The second half of the southwest monsoon between August and September is likely to be normal, the India Meteorological Department said on Monday. The rainfall is expected to be between 95% and 105% of the Long Period Average, or LPA, it added.
The LPA is a mean of the rainfall recorded in the country over a period of 50 years. It acts as a benchmark against which the rainfall in any monsoon season is measured, according to The Business Line.
If the rainfall is below 90% of the LPA, the country is said to have received deficient rainfall. In the same way, when the rainfall is above 110%, the country is said to have received excess rainfall. Normal rainfall is when it falls between 96% and 104% of LPA.
In a statement, the weather department said that the rainfall in August was likely to be normal (between 94% and 106% of the LPA). “IMD [India Meteorological Department] will issue the forecast for September month rainfall towards [the] end of August or beginning of September 2021,” the statement said.
Meanwhile, the weather agency said that the rainfall in July was below normal, reported PTI. IMD Director General Mrutyunjay Mohapatra said that the rainfall in July was -7%, which is around 93% of the LPA.
Earlier, the weather department had predicted normal rainfall for July. “July brings maximum rain over the country, but there was no rainfall activity over north India until July 8 which could have been the reason behind the deficit,” Mohapatra said.
The southwest monsoon arrived over Kerala on June 3, two days behind its normal schedule. It then spread over to other parts of India by June 19. However, after June 19, the country witnessed no or negligible rainfall activity till it revived from July 8, according to PTI.
Since then, extremely heavy rainfall was recorded over coastal and central Maharashtra, Goa and Karnataka. Several areas in Maharashtra were inundated due to very heavy rainfall resulting in natural calamities such as landslides that caused many deaths and property damage.
Till July 28, at least 213 residents had died due to rain-related incidents in Maharashtra, according to The News Minute.
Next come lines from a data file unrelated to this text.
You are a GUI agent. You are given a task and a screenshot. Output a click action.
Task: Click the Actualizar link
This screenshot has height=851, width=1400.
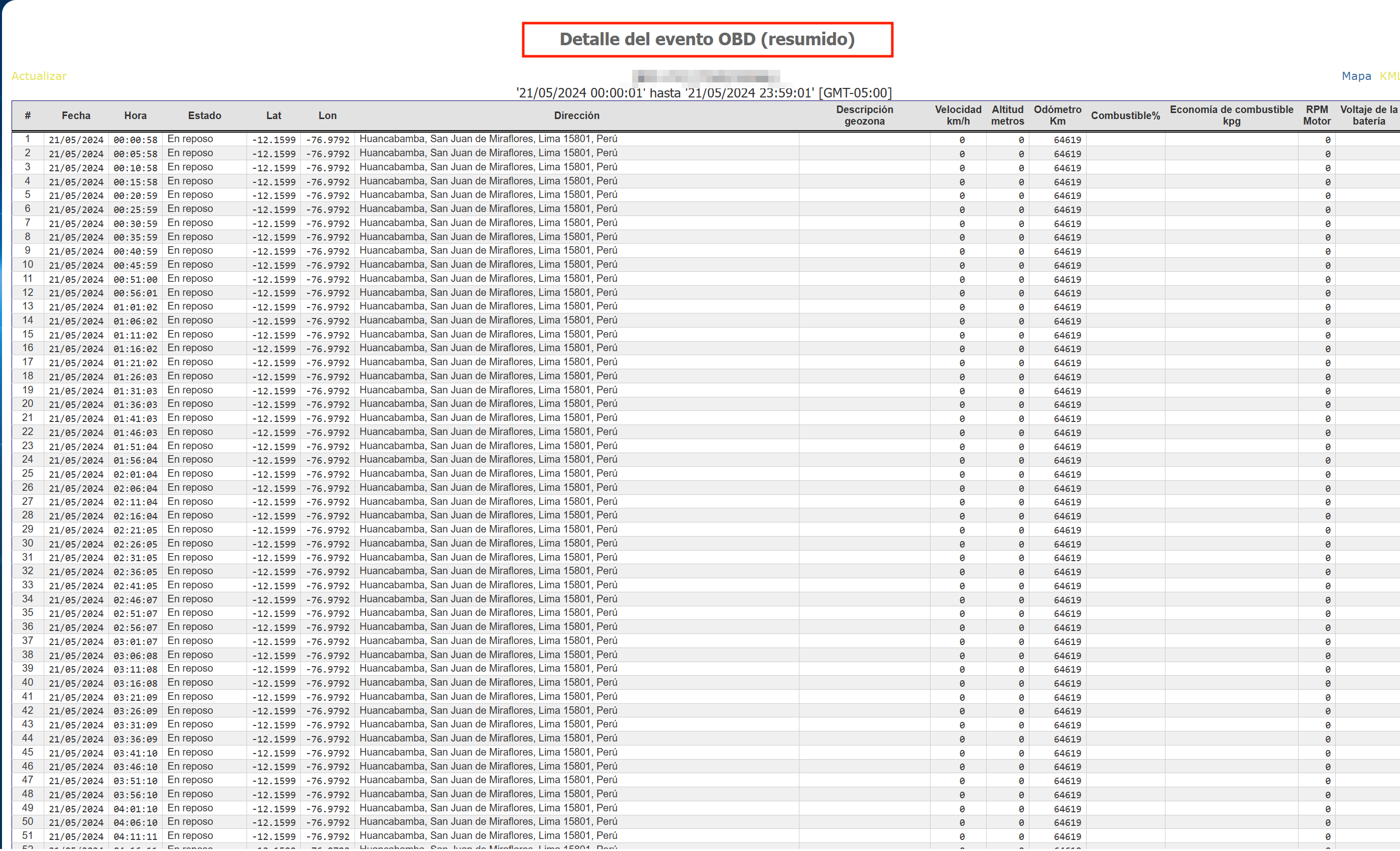39,76
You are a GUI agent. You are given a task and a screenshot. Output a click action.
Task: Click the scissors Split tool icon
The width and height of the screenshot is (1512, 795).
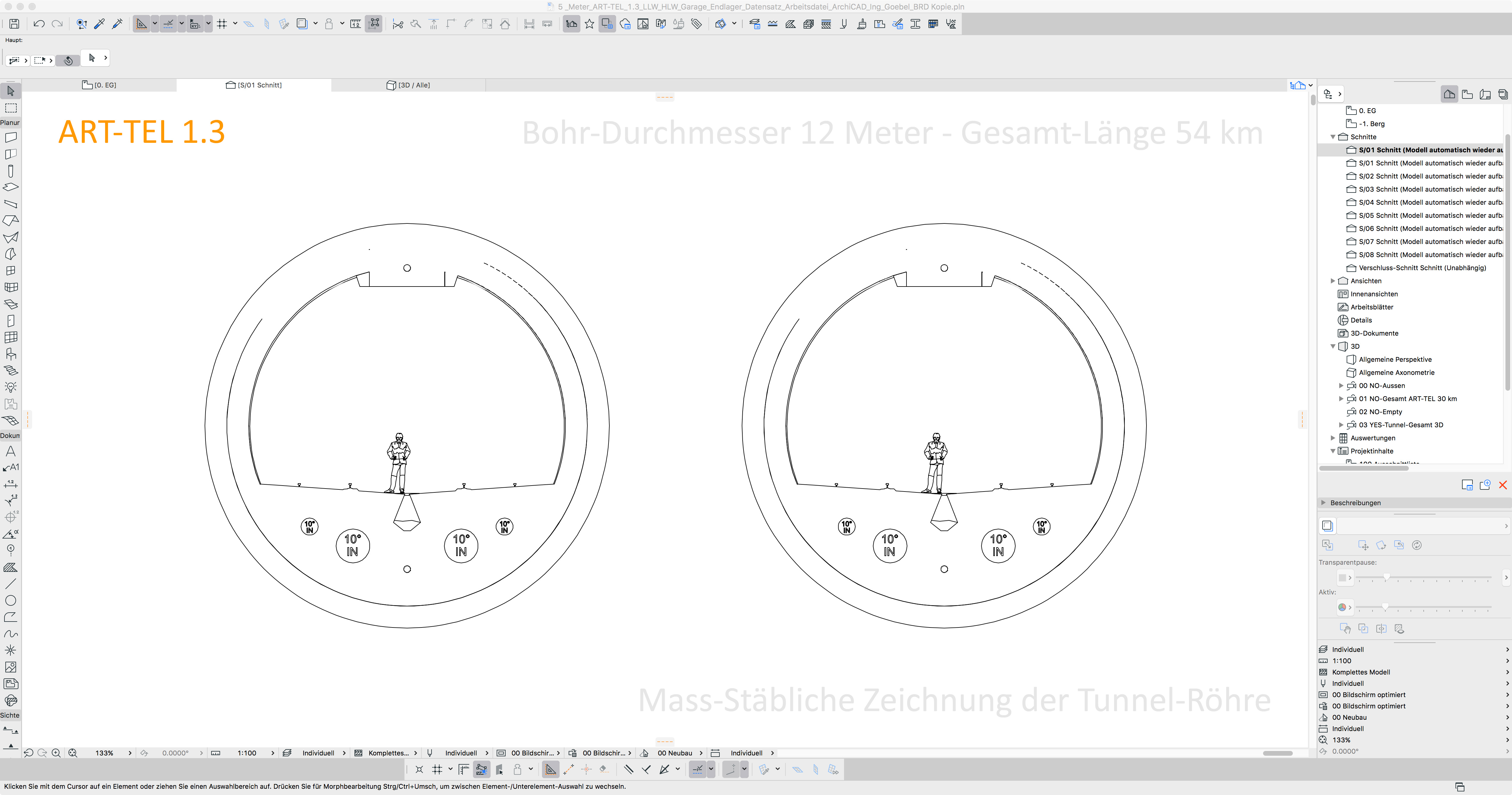(x=398, y=24)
Raigad, which is the worst-hit district by the rains, alone reported 95 fatalities till that period.
Extremely heavy rain caused flooding or landslides in districts such as Raigad, Ratnagiri, Sindhudurg, Satara, Sangli and Kolhapur.
North Indian states and Union Territories, including Jammu and Kashmir, Uttarakhand, Himachal Pradesh and Ladakh, too witnessed events like cloudbursts that also claimed several lives.
On July 28, at least seven people died and 17 were injured in Jammu and Kashmir’s Kishtwar district after a cloudburst triggered flash floods in a remote village.
About 10 people were reportedly missing in flash floods triggered by a cloudburst in Himachal Pradesh’s Lahaul-Spiti district. In Tozing Nullah in the Udaipur sub-division of Lahaul Spiti district, one person was killed, another was injured, and nine were missing after flash floods on July 27 night.
According to IMD, 10% more rainfall than normal was recorded in June. Overall, the country has received 1% less rainfall than normal from June 1 to July 31.